Sam Spaven due to be sentenced later today

A motorist who deliberately drove into a cyclist in Nottinghamshire has pleaded guilty to murder at Nottingham Crown Court and must serve at least 25 years behind bars. 26-year-old Sam Spaven drove his Audi into 44-year-old Richard Pencott as he was riding along Blyth Road in Harworth on June 24.

The BBC reports that Spaven became angry after learning that his former partner Amy Sherwood, with whom he has a son, had been seeing Pencott, a former colleague of his.

Michael Evans, prosecuting, said Spaven had visited Sherwood and threatened to kill both her and Pencott, telling her: "I'm going to chew your face off."

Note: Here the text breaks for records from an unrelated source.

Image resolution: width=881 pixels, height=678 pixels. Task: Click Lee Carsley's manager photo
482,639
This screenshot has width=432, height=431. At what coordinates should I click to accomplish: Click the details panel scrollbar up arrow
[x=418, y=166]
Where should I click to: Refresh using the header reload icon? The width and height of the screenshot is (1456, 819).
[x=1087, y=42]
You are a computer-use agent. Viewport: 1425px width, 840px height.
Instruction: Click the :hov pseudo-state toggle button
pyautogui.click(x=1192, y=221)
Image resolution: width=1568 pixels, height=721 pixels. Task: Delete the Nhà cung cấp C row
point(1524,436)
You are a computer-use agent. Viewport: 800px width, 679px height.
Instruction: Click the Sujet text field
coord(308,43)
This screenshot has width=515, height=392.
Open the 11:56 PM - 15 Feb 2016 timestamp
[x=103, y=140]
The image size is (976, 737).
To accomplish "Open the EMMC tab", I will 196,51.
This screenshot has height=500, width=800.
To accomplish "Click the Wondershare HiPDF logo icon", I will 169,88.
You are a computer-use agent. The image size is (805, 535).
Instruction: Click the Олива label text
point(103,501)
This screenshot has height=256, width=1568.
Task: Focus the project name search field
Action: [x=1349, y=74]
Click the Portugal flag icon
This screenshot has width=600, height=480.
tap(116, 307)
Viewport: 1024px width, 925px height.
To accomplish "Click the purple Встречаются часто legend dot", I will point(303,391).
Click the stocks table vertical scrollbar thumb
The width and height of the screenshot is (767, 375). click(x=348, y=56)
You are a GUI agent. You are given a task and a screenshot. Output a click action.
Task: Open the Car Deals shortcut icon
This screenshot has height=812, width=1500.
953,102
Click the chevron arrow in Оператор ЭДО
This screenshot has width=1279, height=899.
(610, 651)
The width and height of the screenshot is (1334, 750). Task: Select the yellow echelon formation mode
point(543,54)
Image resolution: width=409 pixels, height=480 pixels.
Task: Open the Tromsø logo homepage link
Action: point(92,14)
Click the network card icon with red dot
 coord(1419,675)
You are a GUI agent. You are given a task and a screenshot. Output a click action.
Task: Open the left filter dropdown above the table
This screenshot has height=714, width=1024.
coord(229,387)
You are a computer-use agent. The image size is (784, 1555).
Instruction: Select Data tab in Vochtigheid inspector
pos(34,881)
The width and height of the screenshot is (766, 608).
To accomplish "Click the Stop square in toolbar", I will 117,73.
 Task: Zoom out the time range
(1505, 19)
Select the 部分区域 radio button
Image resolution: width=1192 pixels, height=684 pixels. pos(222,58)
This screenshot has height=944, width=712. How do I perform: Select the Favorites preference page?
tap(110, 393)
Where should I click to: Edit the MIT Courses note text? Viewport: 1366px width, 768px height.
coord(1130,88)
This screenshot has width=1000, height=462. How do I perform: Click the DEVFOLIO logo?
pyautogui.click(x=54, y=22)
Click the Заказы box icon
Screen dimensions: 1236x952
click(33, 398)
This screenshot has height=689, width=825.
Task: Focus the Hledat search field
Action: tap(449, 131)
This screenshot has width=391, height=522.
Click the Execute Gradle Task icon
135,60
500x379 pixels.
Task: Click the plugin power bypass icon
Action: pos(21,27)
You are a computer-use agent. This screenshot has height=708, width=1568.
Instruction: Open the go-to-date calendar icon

The next day, after again visiting her and being told to leave, he posted on Facebook: "Richard Pencott and Amy Sherwood have broken me and my family apart and my boy." Evans said Spaven then drove to "exact his revenge."

He mounted the pavement in Blyth Road and drove into Pencott who was cycling home from work. The collision is said to have resulted in the bike landing on the other side of a 10-foot fence. Pencott died at the scene.

Spaven was initially arrested over a suspected hit and run, but was later charged with murder.

Pencott’s family released a statement via Nottinghamshire police, which said:

“We are deeply shocked and devastated at Richard’s recent death. Richard was a much loved son, father and brother. His loss to us is immeasurable. “We would ask for privacy to grieve for Richard at this difficult time.”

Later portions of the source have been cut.